Alternatively, there is the idea that Australia Day should be abolished as a national holiday, arguing that there is nothing to celebrate until more work is done towards bringing social justice for the indigenous people and acknowledging that the values the day celebrates, which includes equality, freedom and opportunity is not what many Australians experience.

So, what happened in 1788?

According to Australia’s Migration Heritage Centre, the First Fleet refers to 11 ships that left Portsmouth in 1787 with over 1480 men, women and children on board. While most of them were British, there were African, American and French convicts on these ships as well. The purpose of this was to find a convict settlement colony. According to the Museum of Sydney, at the time, there were about 12,000 British commercial and naval ships plying the world’s oceans, but the First Fleet convoy consisted of two naval ships, six convict transports and three storeships.

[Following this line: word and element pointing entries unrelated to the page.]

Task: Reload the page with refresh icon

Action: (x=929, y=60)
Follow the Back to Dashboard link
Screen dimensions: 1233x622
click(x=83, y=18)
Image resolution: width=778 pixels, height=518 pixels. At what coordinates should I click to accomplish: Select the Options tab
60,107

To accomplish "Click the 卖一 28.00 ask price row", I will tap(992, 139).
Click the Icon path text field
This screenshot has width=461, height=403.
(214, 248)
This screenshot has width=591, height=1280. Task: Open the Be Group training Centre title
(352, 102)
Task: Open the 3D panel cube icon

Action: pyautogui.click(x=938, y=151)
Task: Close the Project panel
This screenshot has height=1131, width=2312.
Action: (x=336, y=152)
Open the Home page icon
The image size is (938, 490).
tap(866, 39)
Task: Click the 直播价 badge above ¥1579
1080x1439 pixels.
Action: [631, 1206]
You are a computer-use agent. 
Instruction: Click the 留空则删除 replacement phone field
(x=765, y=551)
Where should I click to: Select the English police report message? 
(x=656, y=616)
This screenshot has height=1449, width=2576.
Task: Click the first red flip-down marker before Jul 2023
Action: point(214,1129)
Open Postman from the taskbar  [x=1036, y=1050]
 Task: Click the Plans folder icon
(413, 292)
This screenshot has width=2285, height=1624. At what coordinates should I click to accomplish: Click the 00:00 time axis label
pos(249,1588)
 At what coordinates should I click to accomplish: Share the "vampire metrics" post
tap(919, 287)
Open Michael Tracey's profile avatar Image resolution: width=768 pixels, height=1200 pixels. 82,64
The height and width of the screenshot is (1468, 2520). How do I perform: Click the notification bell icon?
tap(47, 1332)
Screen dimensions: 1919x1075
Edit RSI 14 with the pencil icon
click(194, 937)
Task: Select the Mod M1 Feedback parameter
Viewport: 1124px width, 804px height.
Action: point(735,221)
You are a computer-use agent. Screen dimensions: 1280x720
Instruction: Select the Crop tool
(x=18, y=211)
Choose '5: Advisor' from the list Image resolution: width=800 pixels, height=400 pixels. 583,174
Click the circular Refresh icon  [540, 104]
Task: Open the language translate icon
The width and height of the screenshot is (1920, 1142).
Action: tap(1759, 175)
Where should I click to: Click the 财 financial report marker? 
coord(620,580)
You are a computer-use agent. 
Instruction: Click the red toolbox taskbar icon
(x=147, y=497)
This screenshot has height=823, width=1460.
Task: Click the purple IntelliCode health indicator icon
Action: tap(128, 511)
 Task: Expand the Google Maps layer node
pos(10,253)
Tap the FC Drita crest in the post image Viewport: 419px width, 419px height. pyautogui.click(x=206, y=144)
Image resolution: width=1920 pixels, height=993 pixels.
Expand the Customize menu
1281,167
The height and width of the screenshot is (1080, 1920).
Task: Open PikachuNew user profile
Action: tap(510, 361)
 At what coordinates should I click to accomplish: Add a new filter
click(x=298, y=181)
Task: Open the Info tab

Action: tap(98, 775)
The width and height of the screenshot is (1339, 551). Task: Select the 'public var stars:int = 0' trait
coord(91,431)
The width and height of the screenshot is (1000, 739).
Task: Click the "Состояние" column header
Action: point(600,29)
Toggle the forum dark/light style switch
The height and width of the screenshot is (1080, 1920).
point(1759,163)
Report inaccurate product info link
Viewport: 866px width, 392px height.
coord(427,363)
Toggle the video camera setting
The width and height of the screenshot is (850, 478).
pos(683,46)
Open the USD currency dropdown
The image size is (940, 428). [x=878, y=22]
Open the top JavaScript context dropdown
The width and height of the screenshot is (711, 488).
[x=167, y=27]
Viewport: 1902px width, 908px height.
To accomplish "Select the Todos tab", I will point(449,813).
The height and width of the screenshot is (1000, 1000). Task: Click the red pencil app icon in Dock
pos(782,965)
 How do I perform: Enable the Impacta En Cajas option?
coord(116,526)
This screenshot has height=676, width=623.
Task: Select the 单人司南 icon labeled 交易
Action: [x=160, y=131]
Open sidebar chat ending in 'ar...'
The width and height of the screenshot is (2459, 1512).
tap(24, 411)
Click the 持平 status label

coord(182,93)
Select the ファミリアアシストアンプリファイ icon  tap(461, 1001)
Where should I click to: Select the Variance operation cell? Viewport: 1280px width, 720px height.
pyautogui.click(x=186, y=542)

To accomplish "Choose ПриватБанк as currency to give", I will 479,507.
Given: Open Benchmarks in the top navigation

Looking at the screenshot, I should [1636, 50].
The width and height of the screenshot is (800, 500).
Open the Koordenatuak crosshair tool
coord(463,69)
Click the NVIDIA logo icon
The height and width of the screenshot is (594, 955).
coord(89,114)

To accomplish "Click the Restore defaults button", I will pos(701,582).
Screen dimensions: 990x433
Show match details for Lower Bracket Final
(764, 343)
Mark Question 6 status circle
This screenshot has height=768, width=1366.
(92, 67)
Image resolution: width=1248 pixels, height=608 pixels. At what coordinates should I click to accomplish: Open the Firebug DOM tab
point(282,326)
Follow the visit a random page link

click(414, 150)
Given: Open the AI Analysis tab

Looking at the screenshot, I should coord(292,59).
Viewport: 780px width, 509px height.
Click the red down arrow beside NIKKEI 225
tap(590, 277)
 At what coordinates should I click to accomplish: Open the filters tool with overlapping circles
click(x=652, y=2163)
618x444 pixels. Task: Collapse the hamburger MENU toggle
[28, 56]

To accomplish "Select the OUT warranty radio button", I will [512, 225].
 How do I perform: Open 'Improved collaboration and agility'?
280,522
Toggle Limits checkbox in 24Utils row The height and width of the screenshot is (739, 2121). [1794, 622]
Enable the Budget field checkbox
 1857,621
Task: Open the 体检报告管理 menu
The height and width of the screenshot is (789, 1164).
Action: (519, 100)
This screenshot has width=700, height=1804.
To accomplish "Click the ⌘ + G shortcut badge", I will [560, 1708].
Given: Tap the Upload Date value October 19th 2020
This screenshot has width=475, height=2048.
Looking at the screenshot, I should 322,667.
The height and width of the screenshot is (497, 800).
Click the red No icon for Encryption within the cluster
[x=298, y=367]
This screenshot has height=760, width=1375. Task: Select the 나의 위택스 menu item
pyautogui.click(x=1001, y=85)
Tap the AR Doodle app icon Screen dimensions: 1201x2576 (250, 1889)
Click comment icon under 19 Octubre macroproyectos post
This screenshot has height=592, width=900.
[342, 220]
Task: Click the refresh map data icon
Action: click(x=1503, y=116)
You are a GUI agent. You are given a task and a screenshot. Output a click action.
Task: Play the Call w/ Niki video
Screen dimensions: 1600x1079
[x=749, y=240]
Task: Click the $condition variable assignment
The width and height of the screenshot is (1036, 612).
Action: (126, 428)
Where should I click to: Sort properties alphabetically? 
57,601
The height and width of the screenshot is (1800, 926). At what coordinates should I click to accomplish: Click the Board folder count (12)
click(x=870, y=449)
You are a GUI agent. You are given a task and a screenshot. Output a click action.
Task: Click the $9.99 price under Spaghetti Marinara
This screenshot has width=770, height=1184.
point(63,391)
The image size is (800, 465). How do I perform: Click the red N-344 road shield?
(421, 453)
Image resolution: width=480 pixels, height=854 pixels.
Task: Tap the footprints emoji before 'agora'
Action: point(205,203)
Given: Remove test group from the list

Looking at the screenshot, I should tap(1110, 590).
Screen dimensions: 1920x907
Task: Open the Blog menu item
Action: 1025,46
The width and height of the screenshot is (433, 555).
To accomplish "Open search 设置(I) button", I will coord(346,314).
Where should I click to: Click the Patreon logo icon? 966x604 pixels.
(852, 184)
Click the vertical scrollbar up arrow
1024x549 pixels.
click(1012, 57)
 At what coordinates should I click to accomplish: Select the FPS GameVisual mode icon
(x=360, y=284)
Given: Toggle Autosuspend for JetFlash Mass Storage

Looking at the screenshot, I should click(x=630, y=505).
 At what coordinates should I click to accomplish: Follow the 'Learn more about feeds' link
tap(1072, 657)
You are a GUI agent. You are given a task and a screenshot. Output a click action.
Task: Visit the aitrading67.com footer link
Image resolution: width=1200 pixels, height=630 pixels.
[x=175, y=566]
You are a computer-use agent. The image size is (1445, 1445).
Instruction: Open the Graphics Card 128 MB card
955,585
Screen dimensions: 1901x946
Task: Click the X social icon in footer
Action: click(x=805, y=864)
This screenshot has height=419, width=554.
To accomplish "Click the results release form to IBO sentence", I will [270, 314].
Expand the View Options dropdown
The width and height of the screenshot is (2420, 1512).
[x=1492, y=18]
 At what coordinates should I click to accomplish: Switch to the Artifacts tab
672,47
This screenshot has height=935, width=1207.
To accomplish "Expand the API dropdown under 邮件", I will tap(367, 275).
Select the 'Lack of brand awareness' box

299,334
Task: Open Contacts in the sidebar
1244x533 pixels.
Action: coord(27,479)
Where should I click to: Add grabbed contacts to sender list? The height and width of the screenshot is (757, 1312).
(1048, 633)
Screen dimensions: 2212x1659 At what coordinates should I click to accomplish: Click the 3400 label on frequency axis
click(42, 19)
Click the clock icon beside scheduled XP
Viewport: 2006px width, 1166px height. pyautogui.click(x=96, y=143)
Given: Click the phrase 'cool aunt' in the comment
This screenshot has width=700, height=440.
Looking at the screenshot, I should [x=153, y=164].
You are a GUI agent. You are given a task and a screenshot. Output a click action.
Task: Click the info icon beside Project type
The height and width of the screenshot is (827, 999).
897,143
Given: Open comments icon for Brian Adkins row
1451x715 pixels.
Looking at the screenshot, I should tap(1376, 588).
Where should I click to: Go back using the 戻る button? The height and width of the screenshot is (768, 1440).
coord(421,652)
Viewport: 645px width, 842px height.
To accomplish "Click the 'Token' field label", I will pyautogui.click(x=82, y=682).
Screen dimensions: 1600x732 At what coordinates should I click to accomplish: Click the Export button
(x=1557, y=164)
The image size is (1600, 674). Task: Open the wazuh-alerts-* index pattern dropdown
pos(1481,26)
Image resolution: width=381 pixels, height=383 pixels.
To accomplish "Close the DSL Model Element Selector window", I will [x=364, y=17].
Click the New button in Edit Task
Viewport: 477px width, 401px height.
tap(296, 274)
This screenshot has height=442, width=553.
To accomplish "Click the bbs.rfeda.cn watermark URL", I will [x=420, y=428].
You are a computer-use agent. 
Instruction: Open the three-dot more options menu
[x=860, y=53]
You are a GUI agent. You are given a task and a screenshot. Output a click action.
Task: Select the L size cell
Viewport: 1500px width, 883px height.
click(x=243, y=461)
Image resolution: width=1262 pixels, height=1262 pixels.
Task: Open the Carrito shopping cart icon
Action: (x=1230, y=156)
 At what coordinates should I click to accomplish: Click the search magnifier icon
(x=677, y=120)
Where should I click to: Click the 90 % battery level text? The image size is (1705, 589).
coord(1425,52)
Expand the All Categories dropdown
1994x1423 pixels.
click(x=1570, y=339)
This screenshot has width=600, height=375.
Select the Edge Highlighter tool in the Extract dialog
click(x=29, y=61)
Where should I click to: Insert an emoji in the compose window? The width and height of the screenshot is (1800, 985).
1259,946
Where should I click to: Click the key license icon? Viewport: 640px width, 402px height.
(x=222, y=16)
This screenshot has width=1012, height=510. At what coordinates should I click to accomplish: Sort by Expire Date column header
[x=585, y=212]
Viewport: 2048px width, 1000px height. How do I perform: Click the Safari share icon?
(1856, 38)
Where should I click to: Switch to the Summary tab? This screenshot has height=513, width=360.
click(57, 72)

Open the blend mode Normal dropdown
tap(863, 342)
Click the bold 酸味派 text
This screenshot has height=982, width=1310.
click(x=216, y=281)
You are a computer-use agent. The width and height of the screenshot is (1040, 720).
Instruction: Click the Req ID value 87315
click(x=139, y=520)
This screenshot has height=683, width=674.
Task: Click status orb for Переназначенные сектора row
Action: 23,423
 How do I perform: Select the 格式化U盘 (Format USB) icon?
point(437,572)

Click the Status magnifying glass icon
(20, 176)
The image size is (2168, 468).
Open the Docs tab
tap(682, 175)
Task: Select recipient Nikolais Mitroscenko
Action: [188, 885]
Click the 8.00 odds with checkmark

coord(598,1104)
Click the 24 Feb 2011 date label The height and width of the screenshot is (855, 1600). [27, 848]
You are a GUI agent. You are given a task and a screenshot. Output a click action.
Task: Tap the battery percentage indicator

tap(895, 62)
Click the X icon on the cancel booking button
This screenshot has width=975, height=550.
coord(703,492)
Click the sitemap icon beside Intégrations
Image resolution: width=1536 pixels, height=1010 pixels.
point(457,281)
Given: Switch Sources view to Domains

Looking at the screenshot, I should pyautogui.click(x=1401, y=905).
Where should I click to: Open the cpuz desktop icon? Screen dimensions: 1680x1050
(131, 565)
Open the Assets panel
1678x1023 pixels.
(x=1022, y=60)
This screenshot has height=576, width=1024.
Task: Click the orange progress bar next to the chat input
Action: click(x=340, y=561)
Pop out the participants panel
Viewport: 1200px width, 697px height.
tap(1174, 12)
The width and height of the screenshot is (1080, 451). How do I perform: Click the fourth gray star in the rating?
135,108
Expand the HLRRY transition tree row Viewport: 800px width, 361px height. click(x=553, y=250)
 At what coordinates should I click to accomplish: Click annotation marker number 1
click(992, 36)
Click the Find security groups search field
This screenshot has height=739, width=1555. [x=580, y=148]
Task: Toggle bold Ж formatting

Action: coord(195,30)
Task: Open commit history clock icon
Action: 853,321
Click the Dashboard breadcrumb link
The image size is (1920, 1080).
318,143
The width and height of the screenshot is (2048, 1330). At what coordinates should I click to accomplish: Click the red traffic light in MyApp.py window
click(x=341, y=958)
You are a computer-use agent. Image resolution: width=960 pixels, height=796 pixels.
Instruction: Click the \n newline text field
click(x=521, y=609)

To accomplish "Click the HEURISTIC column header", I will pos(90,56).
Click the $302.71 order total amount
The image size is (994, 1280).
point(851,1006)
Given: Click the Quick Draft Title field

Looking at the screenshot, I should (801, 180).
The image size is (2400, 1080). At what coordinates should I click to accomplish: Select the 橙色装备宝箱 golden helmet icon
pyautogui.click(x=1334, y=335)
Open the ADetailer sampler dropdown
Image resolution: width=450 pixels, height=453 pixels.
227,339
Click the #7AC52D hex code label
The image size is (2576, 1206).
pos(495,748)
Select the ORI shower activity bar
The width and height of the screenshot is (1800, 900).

The fleet of ships arrived at Botany Bay on Australia’s east coast on January 18, 1788, bringing in the first European settlers to Australia. The commander of this fleet was Captain Arthur Philip who rejected Botany Bay and decided to take the fleet further ahead to Port Jackson (present-day Sydney), which was chosen as the site for the new colony after the fleet arrived there a few days later, on January 26, 1788.

What are the arguments against change of date?

As per information available with the Library of Congress, many Australians are proud of their convict ancestry and being a descendant of a “First Fleeter” (a convict, officer or sailor) is especially significant for some of them. An article published in The Sydney Morning Herald says that, “There was a time, only a generation or so ago when such matters wouldn’t be discussed in polite society, if at all. Convict shame, however, has become convict chic.”

Referring to an academic paper from 2003, it goes on to say that since the 1988 bicentenary, ancestors who were first arrivals to Australia, especially those associated with the First Fleet, were one of the most sought-after prizes of genealogical inquiry.